(Element lookup rows)
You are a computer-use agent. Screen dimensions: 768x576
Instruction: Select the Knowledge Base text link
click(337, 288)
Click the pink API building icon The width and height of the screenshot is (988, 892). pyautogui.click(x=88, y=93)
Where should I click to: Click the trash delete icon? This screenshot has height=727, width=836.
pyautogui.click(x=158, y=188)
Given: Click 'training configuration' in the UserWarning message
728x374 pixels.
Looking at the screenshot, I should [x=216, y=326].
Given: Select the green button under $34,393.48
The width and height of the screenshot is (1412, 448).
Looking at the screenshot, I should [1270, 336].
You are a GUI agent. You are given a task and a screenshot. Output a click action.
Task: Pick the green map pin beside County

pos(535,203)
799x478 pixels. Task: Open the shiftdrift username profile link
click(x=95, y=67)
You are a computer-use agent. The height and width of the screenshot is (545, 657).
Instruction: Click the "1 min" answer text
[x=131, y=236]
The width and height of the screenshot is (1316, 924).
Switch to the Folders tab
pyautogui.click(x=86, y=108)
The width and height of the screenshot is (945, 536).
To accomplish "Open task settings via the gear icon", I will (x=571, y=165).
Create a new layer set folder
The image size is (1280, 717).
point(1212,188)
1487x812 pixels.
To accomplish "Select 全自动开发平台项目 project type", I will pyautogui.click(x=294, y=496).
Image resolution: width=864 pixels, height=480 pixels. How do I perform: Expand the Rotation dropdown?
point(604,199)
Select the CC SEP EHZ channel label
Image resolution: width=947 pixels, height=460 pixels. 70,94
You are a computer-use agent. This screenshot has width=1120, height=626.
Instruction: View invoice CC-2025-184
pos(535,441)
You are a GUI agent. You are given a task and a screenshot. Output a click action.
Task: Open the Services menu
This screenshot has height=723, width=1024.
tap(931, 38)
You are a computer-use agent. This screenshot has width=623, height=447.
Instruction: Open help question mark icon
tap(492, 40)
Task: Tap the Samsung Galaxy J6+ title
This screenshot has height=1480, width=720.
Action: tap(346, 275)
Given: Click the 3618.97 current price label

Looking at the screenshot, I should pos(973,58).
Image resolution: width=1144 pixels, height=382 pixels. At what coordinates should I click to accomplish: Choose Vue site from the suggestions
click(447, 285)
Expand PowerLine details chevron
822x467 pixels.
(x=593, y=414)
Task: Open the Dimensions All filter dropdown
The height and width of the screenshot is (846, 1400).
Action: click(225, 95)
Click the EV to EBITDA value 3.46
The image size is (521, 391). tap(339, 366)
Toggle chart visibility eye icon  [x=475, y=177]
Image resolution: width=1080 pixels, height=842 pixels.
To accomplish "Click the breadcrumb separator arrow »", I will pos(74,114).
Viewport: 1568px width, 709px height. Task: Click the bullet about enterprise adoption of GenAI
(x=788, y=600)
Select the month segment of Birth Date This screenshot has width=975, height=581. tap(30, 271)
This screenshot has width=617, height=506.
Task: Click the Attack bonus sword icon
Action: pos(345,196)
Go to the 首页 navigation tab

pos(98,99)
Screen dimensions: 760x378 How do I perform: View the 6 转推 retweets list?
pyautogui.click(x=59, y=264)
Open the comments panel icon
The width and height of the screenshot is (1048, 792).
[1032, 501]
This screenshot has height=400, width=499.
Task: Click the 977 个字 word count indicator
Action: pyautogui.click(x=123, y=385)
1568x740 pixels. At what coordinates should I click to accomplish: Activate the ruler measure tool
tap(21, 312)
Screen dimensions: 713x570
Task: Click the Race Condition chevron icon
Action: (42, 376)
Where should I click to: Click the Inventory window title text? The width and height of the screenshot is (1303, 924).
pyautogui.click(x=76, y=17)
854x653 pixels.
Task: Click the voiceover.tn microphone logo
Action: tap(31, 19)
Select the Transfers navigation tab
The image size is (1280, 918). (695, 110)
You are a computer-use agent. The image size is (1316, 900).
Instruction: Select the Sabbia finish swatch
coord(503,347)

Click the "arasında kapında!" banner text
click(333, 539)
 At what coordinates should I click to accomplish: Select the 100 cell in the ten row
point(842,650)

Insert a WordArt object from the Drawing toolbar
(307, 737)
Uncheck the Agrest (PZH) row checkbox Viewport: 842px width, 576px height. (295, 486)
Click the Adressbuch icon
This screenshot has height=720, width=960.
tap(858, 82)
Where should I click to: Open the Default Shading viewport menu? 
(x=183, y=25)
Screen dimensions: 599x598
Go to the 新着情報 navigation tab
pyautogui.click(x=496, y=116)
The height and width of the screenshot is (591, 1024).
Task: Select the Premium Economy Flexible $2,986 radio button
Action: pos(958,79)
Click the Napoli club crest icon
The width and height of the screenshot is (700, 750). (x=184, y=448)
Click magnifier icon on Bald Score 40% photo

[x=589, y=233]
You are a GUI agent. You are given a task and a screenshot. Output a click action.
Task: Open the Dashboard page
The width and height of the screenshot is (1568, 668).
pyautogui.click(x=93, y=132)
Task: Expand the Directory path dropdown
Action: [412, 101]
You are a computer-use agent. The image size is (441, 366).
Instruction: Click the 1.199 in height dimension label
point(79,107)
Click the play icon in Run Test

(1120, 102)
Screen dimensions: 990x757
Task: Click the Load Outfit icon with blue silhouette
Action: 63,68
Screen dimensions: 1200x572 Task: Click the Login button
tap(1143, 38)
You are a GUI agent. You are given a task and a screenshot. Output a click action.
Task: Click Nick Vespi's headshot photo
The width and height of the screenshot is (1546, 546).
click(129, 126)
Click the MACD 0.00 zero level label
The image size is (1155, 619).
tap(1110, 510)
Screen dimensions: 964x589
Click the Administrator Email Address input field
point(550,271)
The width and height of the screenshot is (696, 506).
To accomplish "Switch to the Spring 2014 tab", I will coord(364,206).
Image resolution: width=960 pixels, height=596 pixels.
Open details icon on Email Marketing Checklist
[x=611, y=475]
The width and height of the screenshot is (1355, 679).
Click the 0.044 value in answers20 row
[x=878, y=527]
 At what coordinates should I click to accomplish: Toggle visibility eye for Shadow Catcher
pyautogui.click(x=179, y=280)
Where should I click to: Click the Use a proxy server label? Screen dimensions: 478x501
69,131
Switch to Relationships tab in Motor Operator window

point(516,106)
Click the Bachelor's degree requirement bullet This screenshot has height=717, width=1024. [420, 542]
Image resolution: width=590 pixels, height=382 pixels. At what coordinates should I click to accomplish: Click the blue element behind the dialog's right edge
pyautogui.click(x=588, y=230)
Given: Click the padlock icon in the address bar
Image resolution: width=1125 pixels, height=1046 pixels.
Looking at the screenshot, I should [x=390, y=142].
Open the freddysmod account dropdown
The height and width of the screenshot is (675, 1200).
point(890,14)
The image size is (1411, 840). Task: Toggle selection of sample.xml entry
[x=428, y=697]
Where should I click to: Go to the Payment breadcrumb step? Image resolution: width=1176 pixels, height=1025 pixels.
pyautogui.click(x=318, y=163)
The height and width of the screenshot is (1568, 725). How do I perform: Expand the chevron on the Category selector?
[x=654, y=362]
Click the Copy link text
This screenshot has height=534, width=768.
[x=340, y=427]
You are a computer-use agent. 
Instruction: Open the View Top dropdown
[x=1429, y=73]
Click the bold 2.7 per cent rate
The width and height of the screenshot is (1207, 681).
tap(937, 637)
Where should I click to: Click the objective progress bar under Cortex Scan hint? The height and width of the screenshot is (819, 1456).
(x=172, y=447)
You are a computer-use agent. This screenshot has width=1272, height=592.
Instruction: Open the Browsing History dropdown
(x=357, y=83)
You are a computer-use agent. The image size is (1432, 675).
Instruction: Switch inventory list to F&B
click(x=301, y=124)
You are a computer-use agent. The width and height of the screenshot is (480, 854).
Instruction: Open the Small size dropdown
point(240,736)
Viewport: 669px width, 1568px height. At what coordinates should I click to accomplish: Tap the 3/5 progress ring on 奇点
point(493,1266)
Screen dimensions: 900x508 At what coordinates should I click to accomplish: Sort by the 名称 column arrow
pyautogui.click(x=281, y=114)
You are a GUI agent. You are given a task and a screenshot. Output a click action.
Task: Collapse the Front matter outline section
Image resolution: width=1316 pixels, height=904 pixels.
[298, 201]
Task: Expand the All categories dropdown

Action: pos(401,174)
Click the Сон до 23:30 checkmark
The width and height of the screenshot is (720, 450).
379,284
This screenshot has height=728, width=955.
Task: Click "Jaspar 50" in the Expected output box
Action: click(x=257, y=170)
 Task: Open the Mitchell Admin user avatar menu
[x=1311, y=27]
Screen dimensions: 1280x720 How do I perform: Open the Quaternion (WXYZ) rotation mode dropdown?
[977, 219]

What you need to do
Repeat the rows above word for word, everything from the line containing "Task: Open the Mitchell" down to the end of the rows.

The output
 Task: Open the Mitchell Admin user avatar menu
[x=1311, y=27]
Screen dimensions: 1280x720 How do I perform: Open the Quaternion (WXYZ) rotation mode dropdown?
[977, 219]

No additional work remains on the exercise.